» Source text:
------------------------------------------------

In the next step, one must load the data set through the call of a particular method of `surprise.Dataset`. Specifically, `load_from_file()` loads a csv file. Surprise also allows to upload pandas' `DataFrame`. This time, it is required to upload the data frame with ratings by user per movie (i.e. in the tidy format) with `Dataset.load_from_df` and specify `reader` as the argument.
 
Lastly, `build_full_trainset()` method builds the training set from the entire data set. As demonstrated later, training on the whole data while using the best hyper tuning parameters is useful for the prediction of top arbitrary number of movies for each `userId`.

In [20]:
reader = Reader(rating_scale=(0.5, 5)) #line_format by default order of the fields
data = Dataset.load_from_df(ratings_flrd_df[["userId", "movieId", "rating"]], reader=reader)

trainset = data.build_full_trainset()

testset = trainset.build_anti_testset()

------------------------------------------------

» Instructions:
1 - List every column name that appears in double quotes in the code of the Surprise excerpt.
2 - Echo the part of the Surprise excerpt starting with "In the next" and going on through "as the argument.".
Work only from the Surprise excerpt above.

» Items:
------------------------------------------------

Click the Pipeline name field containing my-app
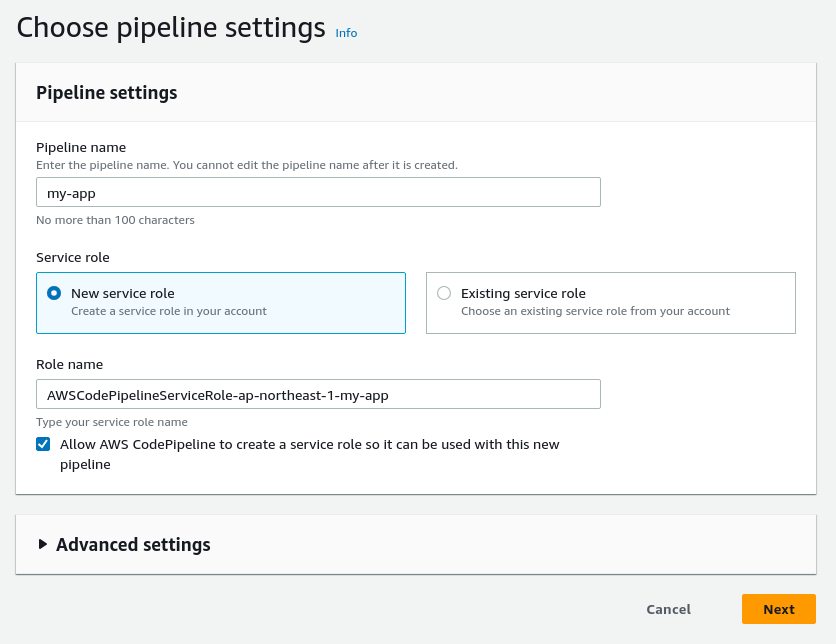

------------------------------------------------

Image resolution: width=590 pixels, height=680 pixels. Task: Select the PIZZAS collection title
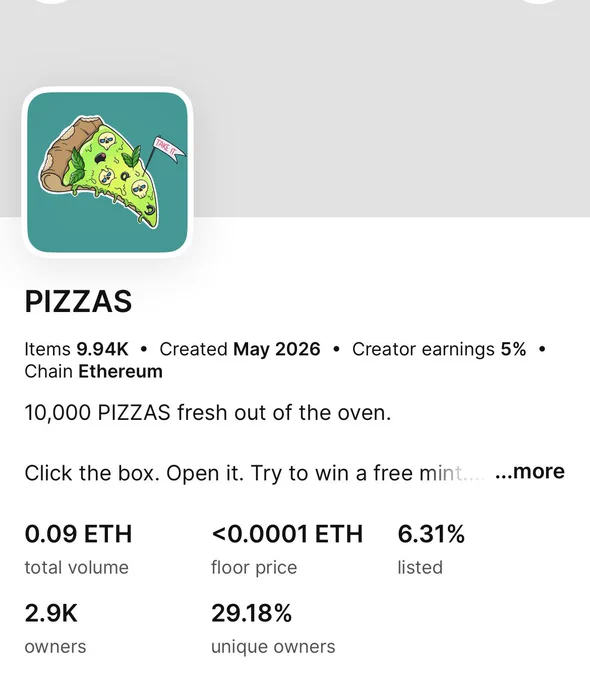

------------------------------------------------

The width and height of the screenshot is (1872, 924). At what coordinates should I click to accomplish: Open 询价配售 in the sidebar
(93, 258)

------------------------------------------------

» Answers to the exercises:
1 - userId, movieId, rating

2 -
In the next step, one must load the data set through the call of a particular method of `surprise.Dataset`. Specifically, `load_from_file()` loads a csv file. Surprise also allows to upload pandas' `DataFrame`. This time, it is required to upload the data frame with ratings by user per movie (i.e. in the tidy format) with `Dataset.load_from_df` and specify `reader` as the argument.